What you will do: Quote the lines below word for word, starting with the line that contains "Image resolution: width=1113" and continuing through the last of the lines. Leave the pictures out of your answer.

Supplied records:
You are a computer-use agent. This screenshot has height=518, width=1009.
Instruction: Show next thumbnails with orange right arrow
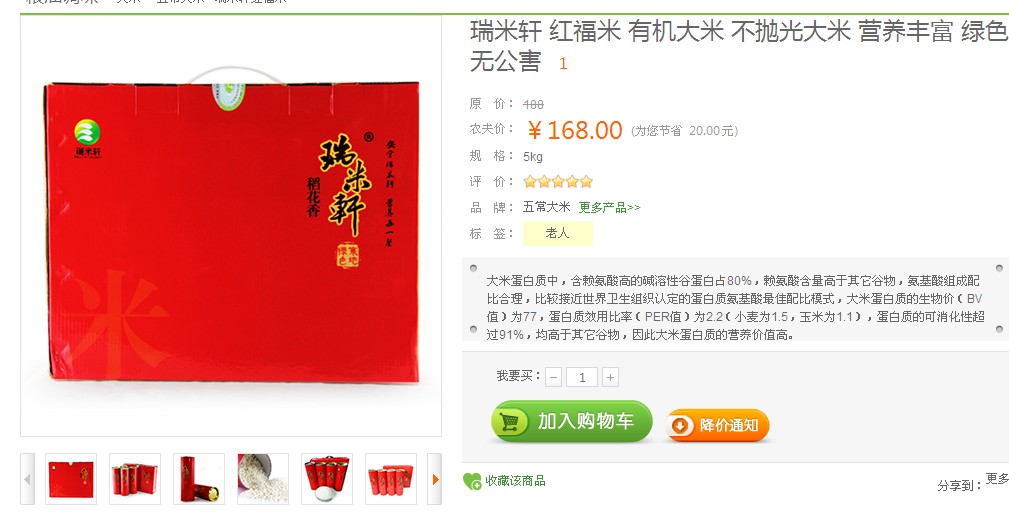coord(435,479)
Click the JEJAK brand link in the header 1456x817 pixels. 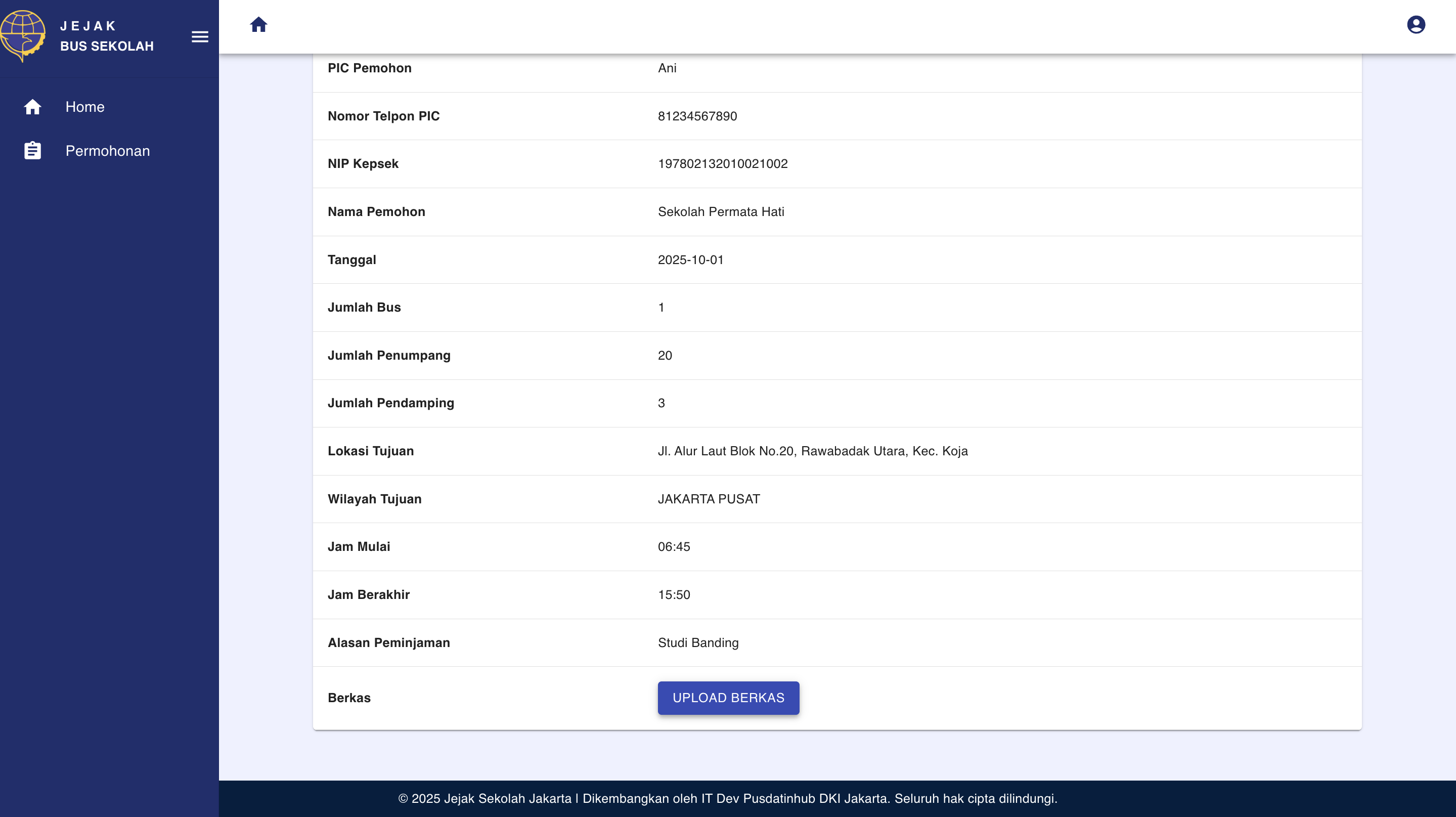click(86, 25)
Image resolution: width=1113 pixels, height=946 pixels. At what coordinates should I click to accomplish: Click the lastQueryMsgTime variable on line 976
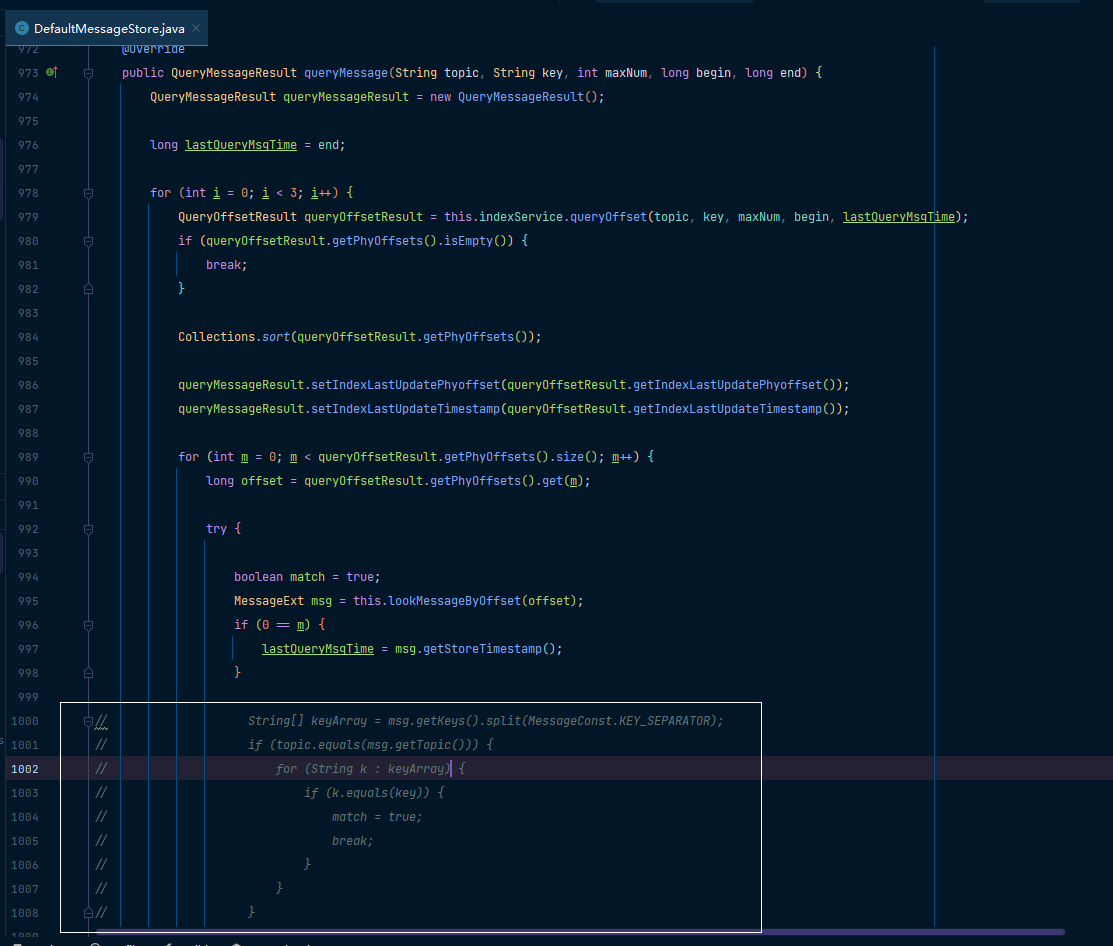(241, 145)
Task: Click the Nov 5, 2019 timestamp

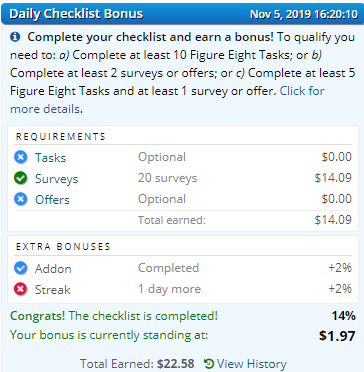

Output of the task:
Image resolution: width=1113 pixels, height=946 pixels. At what coordinates should I click to accomplish: Click the lastQueryMsgTime variable on line 976
(241, 145)
Task: Click the Nov 5, 2019 timestamp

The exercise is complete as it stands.